TASK INSTRUCTIONS: Go to the line in the entries below that holds "This screenshot has width=463, height=329." and repeat exactly from there through the line that holds "You are a computer-use agent. This", inclusive.

EXERCISE INPUTS:
____________

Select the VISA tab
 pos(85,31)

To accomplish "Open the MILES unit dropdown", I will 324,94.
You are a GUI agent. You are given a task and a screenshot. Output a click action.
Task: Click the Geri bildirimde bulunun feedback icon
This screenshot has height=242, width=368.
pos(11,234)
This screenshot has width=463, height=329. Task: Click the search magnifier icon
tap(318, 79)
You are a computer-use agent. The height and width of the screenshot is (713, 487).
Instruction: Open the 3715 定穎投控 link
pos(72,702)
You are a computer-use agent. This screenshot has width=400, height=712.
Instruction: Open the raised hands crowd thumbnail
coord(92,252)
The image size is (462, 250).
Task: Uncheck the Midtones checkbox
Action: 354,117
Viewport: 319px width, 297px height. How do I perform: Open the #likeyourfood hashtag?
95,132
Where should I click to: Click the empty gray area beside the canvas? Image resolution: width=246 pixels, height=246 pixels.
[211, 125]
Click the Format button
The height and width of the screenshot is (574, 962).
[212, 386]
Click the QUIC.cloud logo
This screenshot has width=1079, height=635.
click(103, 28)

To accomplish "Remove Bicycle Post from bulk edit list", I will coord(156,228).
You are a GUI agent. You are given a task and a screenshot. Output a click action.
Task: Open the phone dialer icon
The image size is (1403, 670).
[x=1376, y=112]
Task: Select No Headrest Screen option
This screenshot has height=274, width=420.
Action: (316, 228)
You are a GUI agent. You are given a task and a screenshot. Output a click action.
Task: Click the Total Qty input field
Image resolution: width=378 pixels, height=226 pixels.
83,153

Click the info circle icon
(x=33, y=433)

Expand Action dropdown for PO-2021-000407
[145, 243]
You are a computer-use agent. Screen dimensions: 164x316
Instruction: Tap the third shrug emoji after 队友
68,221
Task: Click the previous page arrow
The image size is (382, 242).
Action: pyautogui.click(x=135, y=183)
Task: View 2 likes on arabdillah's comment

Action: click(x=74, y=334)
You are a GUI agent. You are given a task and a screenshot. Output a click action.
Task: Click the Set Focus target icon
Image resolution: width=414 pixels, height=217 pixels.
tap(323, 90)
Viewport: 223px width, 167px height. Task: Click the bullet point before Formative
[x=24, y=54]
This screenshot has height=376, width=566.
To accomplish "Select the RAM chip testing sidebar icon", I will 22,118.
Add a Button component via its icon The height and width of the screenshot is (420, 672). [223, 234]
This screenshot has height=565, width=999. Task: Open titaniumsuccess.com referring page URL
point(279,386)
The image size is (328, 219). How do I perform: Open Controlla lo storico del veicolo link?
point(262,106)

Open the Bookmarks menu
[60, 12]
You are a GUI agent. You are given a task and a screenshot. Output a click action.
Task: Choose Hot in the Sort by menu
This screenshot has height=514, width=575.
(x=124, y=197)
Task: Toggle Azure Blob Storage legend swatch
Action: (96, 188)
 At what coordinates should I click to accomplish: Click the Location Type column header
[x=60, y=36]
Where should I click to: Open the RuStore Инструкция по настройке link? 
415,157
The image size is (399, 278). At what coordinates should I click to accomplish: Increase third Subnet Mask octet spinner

____________

RESPONSE TO THE EXERCISE:
This screenshot has width=463, height=329. Task: Click the search magnifier icon
tap(318, 79)
You are a computer-use agent. The height and width of the screenshot is (713, 487).
Instruction: Open the 3715 定穎投控 link
pos(72,702)
You are a computer-use agent. This screenshot has width=400, height=712.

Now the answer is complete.